Cost is a significant concern when manufacturing packaging materials. Each additional component or layer added to packaging material to improve tear-resistance also increases overall manufacturing costs. As manufacturing costs increase, so too does the final cost of the packaged product.

Accordingly, those skilled in the art continue with research and development efforts in the field of tear-resistant packaging materials.

SUMMARY

In one aspect, the disclosed tear-resistant laminate structure may include a substrate, a single ply, oriented polyethylene film having a cross-sectional thickness ranging from about 1 to about 4 mils, and a tie layer positioned between the substrate and the polyethylene film, wherein the laminate structure has a machine direction and absorbs at least 1.5 inch-lbforce of energy before failing and stretches at least 15 percent before failing, as measured at any angle relative to the machine direction using the Graves tear test modified with an initial jaw separation of 2 inches.
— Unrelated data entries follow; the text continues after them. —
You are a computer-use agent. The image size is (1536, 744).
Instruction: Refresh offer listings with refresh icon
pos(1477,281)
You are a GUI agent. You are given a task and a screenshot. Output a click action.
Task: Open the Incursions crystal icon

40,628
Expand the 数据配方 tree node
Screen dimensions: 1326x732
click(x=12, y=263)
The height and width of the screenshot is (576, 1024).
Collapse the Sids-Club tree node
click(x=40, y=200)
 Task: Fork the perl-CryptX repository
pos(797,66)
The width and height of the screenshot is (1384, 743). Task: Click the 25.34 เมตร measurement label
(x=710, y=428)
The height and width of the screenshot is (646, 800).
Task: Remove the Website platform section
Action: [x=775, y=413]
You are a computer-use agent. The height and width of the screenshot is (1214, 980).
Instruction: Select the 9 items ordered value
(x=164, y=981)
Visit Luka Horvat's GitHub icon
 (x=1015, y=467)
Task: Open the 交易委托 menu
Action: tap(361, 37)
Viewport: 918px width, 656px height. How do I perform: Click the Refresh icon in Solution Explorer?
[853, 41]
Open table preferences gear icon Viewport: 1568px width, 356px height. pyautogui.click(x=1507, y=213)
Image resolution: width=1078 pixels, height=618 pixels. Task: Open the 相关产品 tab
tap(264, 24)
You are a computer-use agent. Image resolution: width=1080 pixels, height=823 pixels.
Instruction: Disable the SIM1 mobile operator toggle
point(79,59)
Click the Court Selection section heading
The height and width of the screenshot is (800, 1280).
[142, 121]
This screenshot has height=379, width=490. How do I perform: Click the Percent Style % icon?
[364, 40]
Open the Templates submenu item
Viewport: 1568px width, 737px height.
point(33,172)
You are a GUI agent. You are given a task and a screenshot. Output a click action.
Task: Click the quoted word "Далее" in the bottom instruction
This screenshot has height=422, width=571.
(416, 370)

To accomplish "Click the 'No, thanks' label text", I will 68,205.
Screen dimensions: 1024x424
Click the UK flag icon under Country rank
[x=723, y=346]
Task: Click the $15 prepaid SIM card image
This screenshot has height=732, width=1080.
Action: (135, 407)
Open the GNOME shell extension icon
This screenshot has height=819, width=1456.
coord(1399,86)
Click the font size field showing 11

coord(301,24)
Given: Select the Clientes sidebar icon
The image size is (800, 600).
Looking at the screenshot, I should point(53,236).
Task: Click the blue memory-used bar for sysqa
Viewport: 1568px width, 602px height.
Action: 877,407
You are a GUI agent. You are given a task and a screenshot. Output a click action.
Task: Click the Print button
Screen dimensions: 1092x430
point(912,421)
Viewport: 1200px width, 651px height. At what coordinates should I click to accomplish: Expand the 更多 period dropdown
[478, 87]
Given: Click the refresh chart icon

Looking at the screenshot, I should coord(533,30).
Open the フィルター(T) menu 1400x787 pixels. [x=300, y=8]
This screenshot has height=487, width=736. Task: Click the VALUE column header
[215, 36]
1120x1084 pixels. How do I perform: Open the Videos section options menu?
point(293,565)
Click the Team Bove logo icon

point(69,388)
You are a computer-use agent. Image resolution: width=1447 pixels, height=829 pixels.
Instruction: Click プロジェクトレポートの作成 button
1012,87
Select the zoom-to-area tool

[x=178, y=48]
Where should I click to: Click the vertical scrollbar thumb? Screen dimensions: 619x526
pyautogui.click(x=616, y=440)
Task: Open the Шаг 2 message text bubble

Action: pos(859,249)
In another aspect, the disclosed tear-resistant laminate structure may include a paperboard substrate, an oriented polyethylene film with the proviso that said film is not a cross-laminated film, and a tie layer positioned between the paperboard substrate and the polyethylene film, wherein the laminate structure has a machine direction and absorbs at least 1.5 inch-lbforce of energy before failing and stretches at least 15 percent before failing, as measured at any angle relative to the machine direction using the Graves tear test modified with an initial jaw separation of 2 inches.

In yet another aspect, disclosed is a method for forming a tear-resistant laminate structure. The method may include the steps of (1) providing a substrate, (2) providing a single ply, oriented polyethylene film having a cross-sectional thickness ranging from about 1 to about 4 mils, (3) melt extruding a tie layer material between said substrate and said film, and (4) pressing said substrate into engagement with said film (e.g., in a roller nip) to form the laminate structure.

Other aspects of the disclosed tear-resistant laminate structure and method will become apparent from the following detailed description, the accompanying drawings and the appended claims.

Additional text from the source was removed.